** WORK INSTRUCTION **
Your task is to copy every record exactly.

»»

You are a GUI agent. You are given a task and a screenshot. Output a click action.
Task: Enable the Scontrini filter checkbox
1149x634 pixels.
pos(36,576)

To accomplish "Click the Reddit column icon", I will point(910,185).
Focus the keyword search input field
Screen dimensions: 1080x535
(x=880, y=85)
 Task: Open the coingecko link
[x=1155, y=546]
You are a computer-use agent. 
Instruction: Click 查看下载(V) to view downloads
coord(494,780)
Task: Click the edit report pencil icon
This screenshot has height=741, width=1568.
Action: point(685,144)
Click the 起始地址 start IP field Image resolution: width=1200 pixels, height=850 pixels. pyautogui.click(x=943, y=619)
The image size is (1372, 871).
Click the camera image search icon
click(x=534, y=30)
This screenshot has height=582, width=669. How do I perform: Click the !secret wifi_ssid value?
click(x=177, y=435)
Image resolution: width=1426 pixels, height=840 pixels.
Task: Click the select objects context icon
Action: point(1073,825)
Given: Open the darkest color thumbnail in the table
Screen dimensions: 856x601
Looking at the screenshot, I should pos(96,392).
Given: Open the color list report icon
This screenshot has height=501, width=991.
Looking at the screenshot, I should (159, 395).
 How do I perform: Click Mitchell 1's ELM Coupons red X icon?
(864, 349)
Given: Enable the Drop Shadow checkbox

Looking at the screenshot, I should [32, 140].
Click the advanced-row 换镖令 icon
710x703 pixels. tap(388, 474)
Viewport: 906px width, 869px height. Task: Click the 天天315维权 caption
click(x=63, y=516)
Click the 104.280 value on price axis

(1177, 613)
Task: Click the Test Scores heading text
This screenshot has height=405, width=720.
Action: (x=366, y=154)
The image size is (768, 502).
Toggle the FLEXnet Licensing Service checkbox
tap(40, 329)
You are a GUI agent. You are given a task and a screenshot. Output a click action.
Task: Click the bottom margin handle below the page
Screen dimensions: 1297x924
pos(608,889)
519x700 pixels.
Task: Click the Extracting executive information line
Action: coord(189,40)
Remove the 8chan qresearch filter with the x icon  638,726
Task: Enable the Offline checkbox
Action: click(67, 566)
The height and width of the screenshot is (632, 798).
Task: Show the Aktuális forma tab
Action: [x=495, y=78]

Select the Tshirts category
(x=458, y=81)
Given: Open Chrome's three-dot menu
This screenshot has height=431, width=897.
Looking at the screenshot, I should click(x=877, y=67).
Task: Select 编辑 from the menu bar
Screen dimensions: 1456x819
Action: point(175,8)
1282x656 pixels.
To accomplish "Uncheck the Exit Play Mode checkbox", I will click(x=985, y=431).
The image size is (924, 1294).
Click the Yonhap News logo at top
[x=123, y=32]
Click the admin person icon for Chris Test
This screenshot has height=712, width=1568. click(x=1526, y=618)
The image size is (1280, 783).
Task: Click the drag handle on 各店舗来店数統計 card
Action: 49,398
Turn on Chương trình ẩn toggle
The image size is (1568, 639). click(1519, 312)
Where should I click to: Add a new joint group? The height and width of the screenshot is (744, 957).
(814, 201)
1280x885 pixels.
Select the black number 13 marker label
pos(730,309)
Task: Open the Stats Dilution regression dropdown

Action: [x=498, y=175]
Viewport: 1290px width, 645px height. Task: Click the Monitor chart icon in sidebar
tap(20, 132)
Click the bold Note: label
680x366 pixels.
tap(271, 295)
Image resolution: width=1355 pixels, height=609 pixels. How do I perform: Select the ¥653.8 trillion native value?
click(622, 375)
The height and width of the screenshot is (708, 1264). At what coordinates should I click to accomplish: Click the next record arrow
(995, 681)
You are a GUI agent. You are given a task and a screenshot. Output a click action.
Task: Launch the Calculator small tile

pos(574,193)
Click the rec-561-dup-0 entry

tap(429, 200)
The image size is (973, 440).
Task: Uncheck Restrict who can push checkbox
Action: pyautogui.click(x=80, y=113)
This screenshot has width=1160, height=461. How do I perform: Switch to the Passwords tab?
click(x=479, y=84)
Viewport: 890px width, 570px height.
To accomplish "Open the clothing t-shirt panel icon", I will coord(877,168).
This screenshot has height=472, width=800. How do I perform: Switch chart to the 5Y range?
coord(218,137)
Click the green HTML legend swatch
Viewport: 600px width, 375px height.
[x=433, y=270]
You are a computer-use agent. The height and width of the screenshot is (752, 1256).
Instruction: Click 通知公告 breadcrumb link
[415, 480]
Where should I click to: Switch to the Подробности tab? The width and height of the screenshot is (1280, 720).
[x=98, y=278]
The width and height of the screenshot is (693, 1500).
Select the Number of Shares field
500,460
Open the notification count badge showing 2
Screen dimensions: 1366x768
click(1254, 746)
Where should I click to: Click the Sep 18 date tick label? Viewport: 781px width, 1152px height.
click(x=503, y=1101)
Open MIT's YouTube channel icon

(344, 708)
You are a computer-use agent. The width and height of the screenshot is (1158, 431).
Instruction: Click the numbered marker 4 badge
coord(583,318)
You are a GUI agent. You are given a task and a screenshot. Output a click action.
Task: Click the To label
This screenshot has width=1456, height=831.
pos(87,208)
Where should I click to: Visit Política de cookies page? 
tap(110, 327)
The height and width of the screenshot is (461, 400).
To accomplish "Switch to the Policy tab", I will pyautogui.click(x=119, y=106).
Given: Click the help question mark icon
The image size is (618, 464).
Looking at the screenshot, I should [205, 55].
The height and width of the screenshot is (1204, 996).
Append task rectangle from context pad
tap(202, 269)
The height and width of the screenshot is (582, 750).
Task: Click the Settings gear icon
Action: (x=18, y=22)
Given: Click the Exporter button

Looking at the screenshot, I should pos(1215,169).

««

** ANSWER FOR THE TASK **
You are a GUI agent. You are given a task and a screenshot. Output a click action.
Task: Enable the Scontrini filter checkbox
1149x634 pixels.
pos(36,576)

To accomplish "Click the Reddit column icon", I will point(910,185).
Focus the keyword search input field
Screen dimensions: 1080x535
(x=880, y=85)
 Task: Open the coingecko link
[x=1155, y=546]
You are a computer-use agent. 
Instruction: Click 查看下载(V) to view downloads
coord(494,780)
Task: Click the edit report pencil icon
This screenshot has height=741, width=1568.
Action: point(685,144)
Click the 起始地址 start IP field Image resolution: width=1200 pixels, height=850 pixels. pyautogui.click(x=943, y=619)
The image size is (1372, 871).
Click the camera image search icon
click(x=534, y=30)
This screenshot has height=582, width=669. How do I perform: Click the !secret wifi_ssid value?
click(x=177, y=435)
Image resolution: width=1426 pixels, height=840 pixels.
Task: Click the select objects context icon
Action: point(1073,825)
Given: Open the darkest color thumbnail in the table
Screen dimensions: 856x601
Looking at the screenshot, I should pos(96,392).
Given: Open the color list report icon
This screenshot has height=501, width=991.
Looking at the screenshot, I should (159, 395).
 How do I perform: Click Mitchell 1's ELM Coupons red X icon?
(864, 349)
Given: Enable the Drop Shadow checkbox

Looking at the screenshot, I should [32, 140].
Click the advanced-row 换镖令 icon
710x703 pixels. tap(388, 474)
Viewport: 906px width, 869px height. Task: Click the 天天315维权 caption
click(x=63, y=516)
Click the 104.280 value on price axis

(1177, 613)
Task: Click the Test Scores heading text
This screenshot has height=405, width=720.
Action: (x=366, y=154)
The image size is (768, 502).
Toggle the FLEXnet Licensing Service checkbox
tap(40, 329)
You are a GUI agent. You are given a task and a screenshot. Output a click action.
Task: Click the bottom margin handle below the page
Screen dimensions: 1297x924
pos(608,889)
519x700 pixels.
Task: Click the Extracting executive information line
Action: coord(189,40)
Remove the 8chan qresearch filter with the x icon  638,726
Task: Enable the Offline checkbox
Action: click(67, 566)
The height and width of the screenshot is (632, 798).
Task: Show the Aktuális forma tab
Action: [x=495, y=78]

Select the Tshirts category
(x=458, y=81)
Given: Open Chrome's three-dot menu
This screenshot has height=431, width=897.
Looking at the screenshot, I should click(x=877, y=67).
Task: Select 编辑 from the menu bar
Screen dimensions: 1456x819
Action: point(175,8)
1282x656 pixels.
To accomplish "Uncheck the Exit Play Mode checkbox", I will click(x=985, y=431).
The image size is (924, 1294).
Click the Yonhap News logo at top
[x=123, y=32]
Click the admin person icon for Chris Test
This screenshot has height=712, width=1568. click(x=1526, y=618)
The image size is (1280, 783).
Task: Click the drag handle on 各店舗来店数統計 card
Action: 49,398
Turn on Chương trình ẩn toggle
The image size is (1568, 639). click(1519, 312)
Where should I click to: Add a new joint group? The height and width of the screenshot is (744, 957).
(814, 201)
1280x885 pixels.
Select the black number 13 marker label
pos(730,309)
Task: Open the Stats Dilution regression dropdown

Action: [x=498, y=175]
Viewport: 1290px width, 645px height. Task: Click the Monitor chart icon in sidebar
tap(20, 132)
Click the bold Note: label
680x366 pixels.
tap(271, 295)
Image resolution: width=1355 pixels, height=609 pixels. How do I perform: Select the ¥653.8 trillion native value?
click(622, 375)
The height and width of the screenshot is (708, 1264). At what coordinates should I click to accomplish: Click the next record arrow
(995, 681)
You are a GUI agent. You are given a task and a screenshot. Output a click action.
Task: Launch the Calculator small tile

pos(574,193)
Click the rec-561-dup-0 entry

tap(429, 200)
The image size is (973, 440).
Task: Uncheck Restrict who can push checkbox
Action: pyautogui.click(x=80, y=113)
This screenshot has width=1160, height=461. How do I perform: Switch to the Passwords tab?
click(x=479, y=84)
Viewport: 890px width, 570px height.
To accomplish "Open the clothing t-shirt panel icon", I will coord(877,168).
This screenshot has height=472, width=800. How do I perform: Switch chart to the 5Y range?
coord(218,137)
Click the green HTML legend swatch
Viewport: 600px width, 375px height.
[x=433, y=270]
You are a computer-use agent. The height and width of the screenshot is (752, 1256).
Instruction: Click 通知公告 breadcrumb link
[415, 480]
Where should I click to: Switch to the Подробности tab? The width and height of the screenshot is (1280, 720).
[x=98, y=278]
The width and height of the screenshot is (693, 1500).
Select the Number of Shares field
500,460
Open the notification count badge showing 2
Screen dimensions: 1366x768
click(1254, 746)
Where should I click to: Click the Sep 18 date tick label? Viewport: 781px width, 1152px height.
click(x=503, y=1101)
Open MIT's YouTube channel icon

(344, 708)
You are a computer-use agent. The width and height of the screenshot is (1158, 431).
Instruction: Click the numbered marker 4 badge
coord(583,318)
You are a GUI agent. You are given a task and a screenshot. Output a click action.
Task: Click the To label
This screenshot has width=1456, height=831.
pos(87,208)
Where should I click to: Visit Política de cookies page? 
tap(110, 327)
The height and width of the screenshot is (461, 400).
To accomplish "Switch to the Policy tab", I will pyautogui.click(x=119, y=106).
Given: Click the help question mark icon
The image size is (618, 464).
Looking at the screenshot, I should [205, 55].
The height and width of the screenshot is (1204, 996).
Append task rectangle from context pad
tap(202, 269)
The height and width of the screenshot is (582, 750).
Task: Click the Settings gear icon
Action: (x=18, y=22)
Given: Click the Exporter button

Looking at the screenshot, I should pos(1215,169).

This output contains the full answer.